Fremantle came into the room with some papers for him to look over. He took them, and remembered that he had been devilish short with Fremantle this morning, for some slight fault. He had not meant to be, but it was unthinkable that he should say so; he could not do it: to admit that he had been in the wrong was totally against his principles. The nearest he could ever bring himself to it was to invite the unfortunate to dinner, or, if that were ineligible (as in Fremantle’s case it was, since he would dine with him in the ordinary way), to say something pleasant to him, to show that the whole affair was forgotten.
‘I’ll tell you what, Fremantle!’ he remarked in his incisive way. ‘We mu
st give a ball. Find out what days are left free. It will have to be towards the end of the month, for it won’t do if I clash with anyone else.’
‘They say that the Catalani is coming to Brussels, sir,’ suggested Fremantle.
‘That’s capital: we’ll have a concert as well, and engage her to sing at it.
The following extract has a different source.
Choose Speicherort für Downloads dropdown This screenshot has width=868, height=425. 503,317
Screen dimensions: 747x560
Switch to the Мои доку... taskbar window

But, mind, fix the figure before you settle with the woman; I hear she’s as mercenary as the devil.’ He picked up his pen again, and bent over his table, but added as Fremantle was leaving the room: ‘You can have my box, if you mean to go to the theatre tonight: I shan’t be using it. Take the curricle.’
So Colonel Fremantle was able to report in the outer office that his lordship’s temper was on the mend. But within half an hour, his lordship, glaring at his quartermaster-general, was snapping out one of his hasty snubs. ‘Sir Hudson, I have commanded a far larger army in the field than any Prussian general, and I am not to learn from their service how to equip an army!’
One would have thought this would have stopped the damned fellow, but no! in a few moments he was at it again.
‘Sir Hudson Lowe will not do for the Duke,’ wrote Major-General Torrens next day, to London, with diplomatic restraint.
Lord Harrowby, and Major-General Torrens, arriving on April 6th to confer with him, found that there was much that would not do for the Duke, and much that he required from England with the greatest possible despatch. His lordship—it was strange how that title stuck to him—might be uncomfortably blunt in his manner, but the very fact of his knowing so positively what he wanted, showed how sure was his grasp on the situation. And, after all, General Torrens had dealt with him for long enough to know, before ever he reached Brussels, that he was going to hear some very plain truths from him.
But his criticisms were not merely destructive: what he said to the delegates from London left them in no doubt of his energetic competence. The news he brought from Vienna was quite as good as could have been expected. The treaty between Great Britain, Austria, Russia, and Prussia had been signed; there had been a little trouble over the question of subsidies; but his lordship was able to report that the Russians and Austrians were mobilising in large numbers; and even that the Emperor of Russia had expressed a wish (though not a very strong one) to have him with him. ‘But I should prefer to carry a musket!’ said his lordship, with a neigh of sardonic laughter.